● **TEXT SECTION**:
Children need to wear comfortable fitting clothes that do not impede their ability to inhale or exhale maximally. They should be in a seated position, allowing for less movement and interference with the test. In addition, most reference data are collected in the sitting position. The standing position should be avoided as this may lead to larger FVC values, especially in obese patients.[19] A nose clip should be worn,[2,11,20] but is not necessary if it does not fit properly or if it causes discomfort or anxiety; however, use, or lack thereof, should also be documented. A finger pinch of the nose is acceptable as long as this forms an adequate seal to the nose. The patient's neck needs to be held in a neutral position with neither hyperextension nor flexion.[2,21] The patient's mouth must be closed tightly around the mouthpiece and there must be no air leak from this seal. This may be problematic in patients with severe neuromuscular disease. In these cases, manual assistance may be mandated to obtain a good seal.[11] There should be no chewing, vocalisation, swallowing, coughing or occlusion of the mouthpiece with the tongue, lips or teeth.[2]

Children should not engage in vigorous exercise prior to testing. Previous recommendations that a large meal prior to spirometry testing may affect results have been shown to be unjustified.[22] Discontinuation of inhaled medication may be left up to the discretion of the doctor requesting the test and the indication for the spirometry. It is important that details of the medication taken on the day of testing are recorded.[11,15]

If the child is unable to achieve an adequate FVC but has a good rise on forced expiration, valuable information may still be obtained from the FEV1.[4] If the child is unable to perform spirometry adequately, he/ she should be given active encouragement, as this may enhance the chances of performing spirometry in future sessions.

● **PROVIDED MATERIAL**:
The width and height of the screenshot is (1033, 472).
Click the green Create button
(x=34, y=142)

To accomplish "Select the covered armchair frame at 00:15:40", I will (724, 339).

● **WHAT THIS EXERCISE ASKS**:
A. Repeat the spirometry text between "Children should not" and "in future sessions.", inclusive.
B. According to the spirometry text, in what position are most reference data collected?
C. Put this sentence from the spirometry text into Spanish: "Children should not engage in vigorous exercise prior to testing."
None of this uses the listing.

● **RESPONSES**:
A.
Children should not engage in vigorous exercise prior to testing. Previous recommendations that a large meal prior to spirometry testing may affect results have been shown to be unjustified.[22] Discontinuation of inhaled medication may be left up to the discretion of the doctor requesting the test and the indication for the spirometry. It is important that details of the medication taken on the day of testing are recorded.[11,15]

If the child is unable to achieve an adequate FVC but has a good rise on forced expiration, valuable information may still be obtained from the FEV1.[4] If the child is unable to perform spirometry adequately, he/ she should be given active encouragement, as this may enhance the chances of performing spirometry in future sessions.

B. The sitting position.

C. Los niños no deben realizar ejercicio vigoroso antes de la prueba.